# Problema con beryl

## Elbryan

Non riesco a specificare meglio il problema, nel titolo quindi scusate se lo metto giù così generale.

Praticamente da un giorno all'altro (questo problema risale già da prima dell'aggiornamento del dbus) quando mi parte beryl non riesco più ad utilizzare gentoo.

Il senso è che mi diventa lo schermo completamente bianco (gli effetti se faccio tasto destro ci sono) però non riesco a far nulla.

Riesco solamente ad andare a tentoni sul diamante di beryl nella traybar e quindi selezionare Metacity.

Purtroppo non ho idee su come specificare meglio il problema.

Utilizzo beryl 0.1.4.

Ciau  :Sad: 

----------

## lopio

che configurazione usi?

driver nvidia?

----------

## Elbryan

che configurazione?

Uso gnome con i driver i810.

----------

## misterwine

Non so se hai provato a fare una ricerca su google (trovi alcuni spunti per risolvere il problema)... comunque potresti provare a rimuovere la directory .beryl e riavviare X, anche se cosi` facendo perdi tutte le impostazioni personali di beryl.

----------

## Elbryan

 *misterwine wrote:*   

> Non so se hai provato a fare una ricerca su google (trovi alcuni spunti per risolvere il problema)... comunque potresti provare a rimuovere la directory .beryl e riavviare X, anche se cosi` facendo perdi tutte le impostazioni personali di beryl.

 

Non è cambiato niente cancellando la cartella .beryl dal mio utente.

Se mi posti un paio di ricerche su google perché sincerly non ho idea di cosa dare in pasto al motore di ricerca :p

----------

## misterwine

Io ho cercato `beryl white screen` e tra i risultati ho trovato questo. Prova a darci un occhiata magari.

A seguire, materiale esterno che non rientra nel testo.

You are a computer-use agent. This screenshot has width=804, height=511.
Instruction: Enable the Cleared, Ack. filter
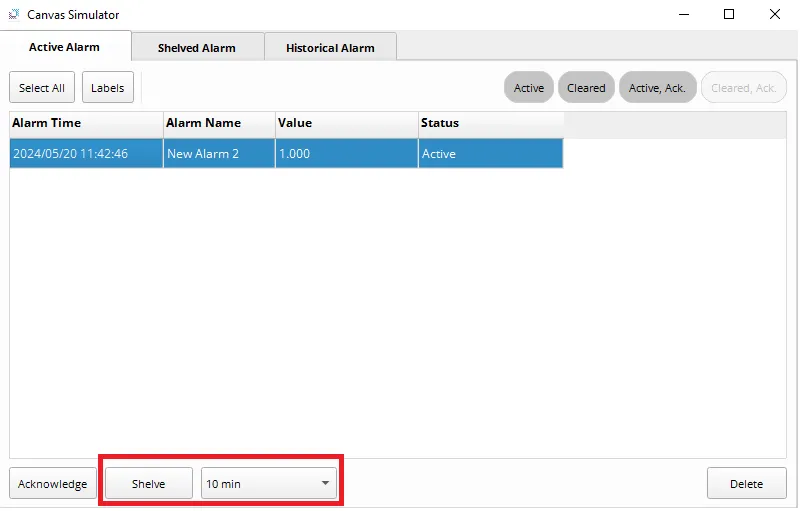click(x=743, y=88)
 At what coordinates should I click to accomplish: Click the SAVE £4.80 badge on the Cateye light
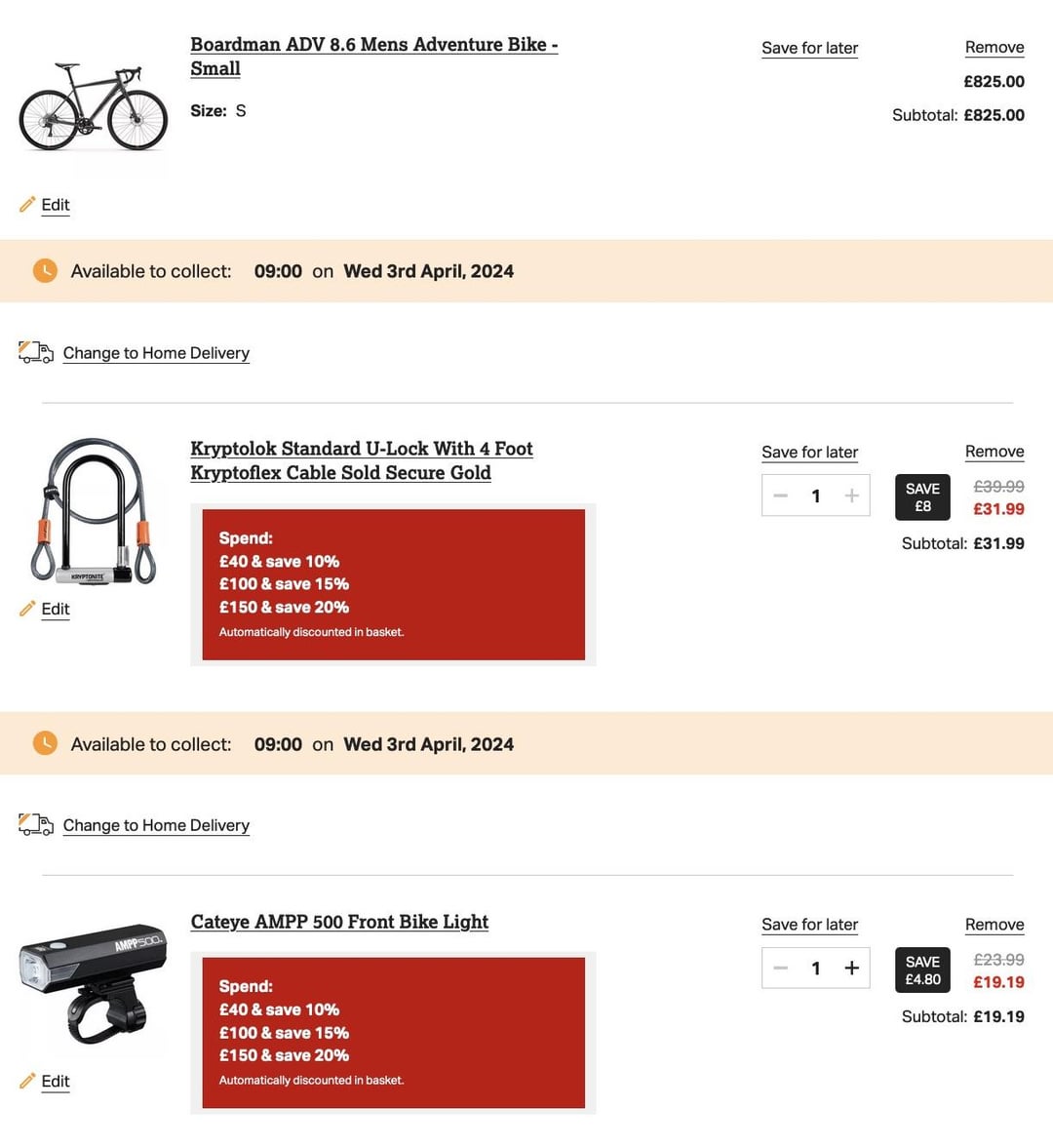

Fatalita` io ho tolto beryl proprio l` altro giorno...   :Laughing: 

----------

## Elbryan

 *misterwine wrote:*   

> Io ho cercato `beryl white screen` e tra i risultati ho trovato questo. Prova a darci un occhiata magari. Fatalita` io ho tolto beryl proprio l` altro giorno...  

 

accidenti .. non ha risolto  :Sad: 

ma credo che il problema sia altro..

ora non diventa più bianco, semplicemente rimane "nero" e poi cliccando in giro le finestre compaiono dal nulla anche se ad esempio ora m'è scomparsa la barra sotto.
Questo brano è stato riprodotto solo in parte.